» **Tugas Latihan 1**: Tuliskan ulang baris-baris catatan di bawah ini tanpa perubahan, mulai dari baris yang memuat "You are a computer-use agent. Viewport: 1400px" sampai akhir catatan, dengan kedua ujungnya ikut disertakan. Jangan sertakan gambarnya dalam jawaban.

» **Teks Sumber**:

Siapa yang tidak tahu kota Jakarta ? Selain sebagai ibu kota dari negara tercinta kita ini, Jakarta juga memiliki banyak sekali destinasi sejarah yang tersebar hampir disetiap sisi kota Jakarta. Dengan luas wilayah 664,01 km persegi, Jakarta memiliki lebih dari 47 museum, 600 unit cagar budaya dan empat pulau yang dijadikan cagar budaya.
Sebagai wilayah yang dulunya adalah pelabuhan fenomenal dan diperebutkan kekuasaanya selama masa penjajahan, Jakarta tentu saja tidak bisa dipisahkan dari sejarah kebahariannya.
Seperti yang sudah disebutkan, sejarah dan kebudayaan kebaharian Jakarta seharusnya dapat menjadi daya tarik yang lebih dibanding jejak sejarah lainnya.
Saat ini, jejak sejarah dan peninggalan kebaharian kota Jakarta tersimpan dalam kawasan museum bahari yang terdiri dari Museum Bahari, Menara Syahbandar dan Gudang VOC. Tidak hanya dalam kawasan museum bahari, masih banyak lagi jejak sejarah dan budaya kebaharian yang tersebar di pesisir Jakarta, salah satunya Rumah si Pitung di Marunda.
Selain wujud material seperti benda peninggalan, bangunan dan informasi sejarah, jejak kebaharian Jakarta juga ada pada budaya dan masyarakatnya.
Ecomuseum bertujuan untuk mengenalkan konsep museum dengan cara memperluas fungsi sosialnya dengan menggabungkan warisan budaya museum dengan komunitas masyarakat, sehingga akan tercipta kesamaan ruang antara warisan budaya dengan masyarakat.

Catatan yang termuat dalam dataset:
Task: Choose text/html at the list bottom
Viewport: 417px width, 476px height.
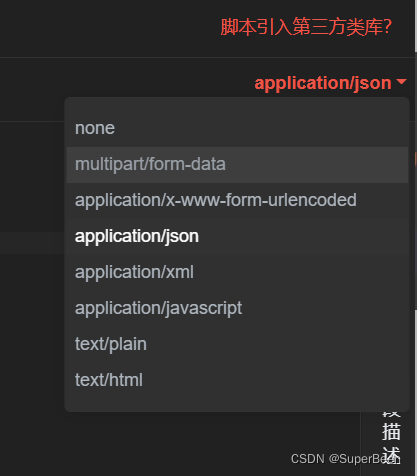Action: point(237,380)
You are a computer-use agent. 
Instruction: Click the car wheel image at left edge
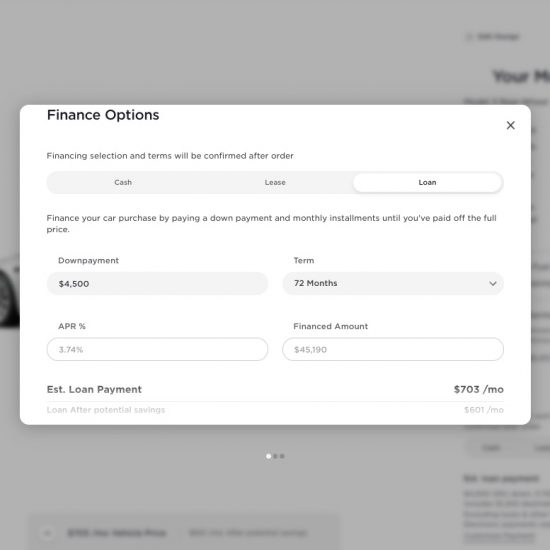[9, 293]
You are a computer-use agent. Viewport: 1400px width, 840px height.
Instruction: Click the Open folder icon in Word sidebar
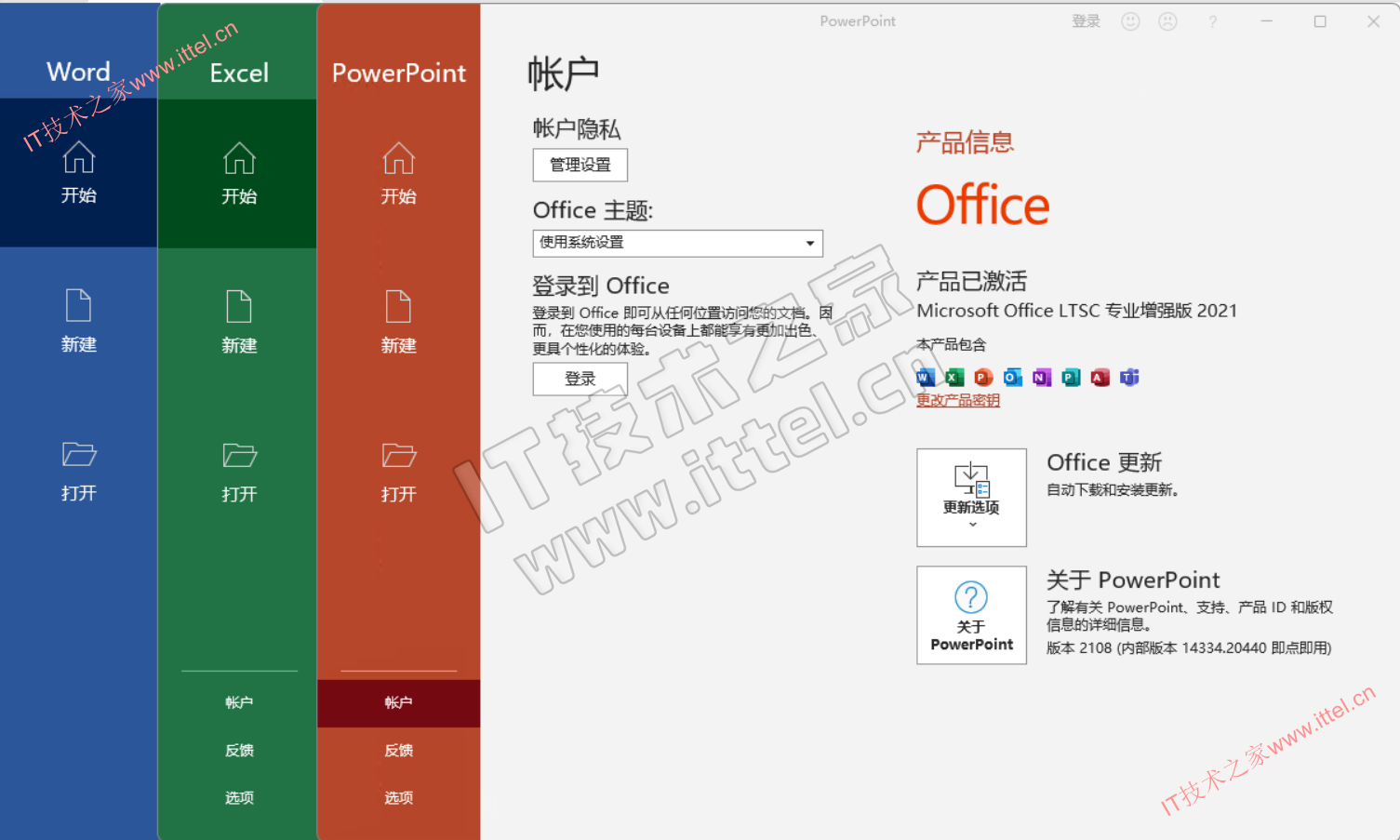(x=78, y=455)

» **Tugas Latihan 2**: Menurut teks tentang Jakarta di atas, berapa luas wilayah Jakarta?

» **Jawaban Benar 1**:
You are a computer-use agent. Viewport: 1400px width, 840px height.
Instruction: Click the Open folder icon in Word sidebar
(x=78, y=455)

» **Jawaban Benar 2**: 664,01 km persegi.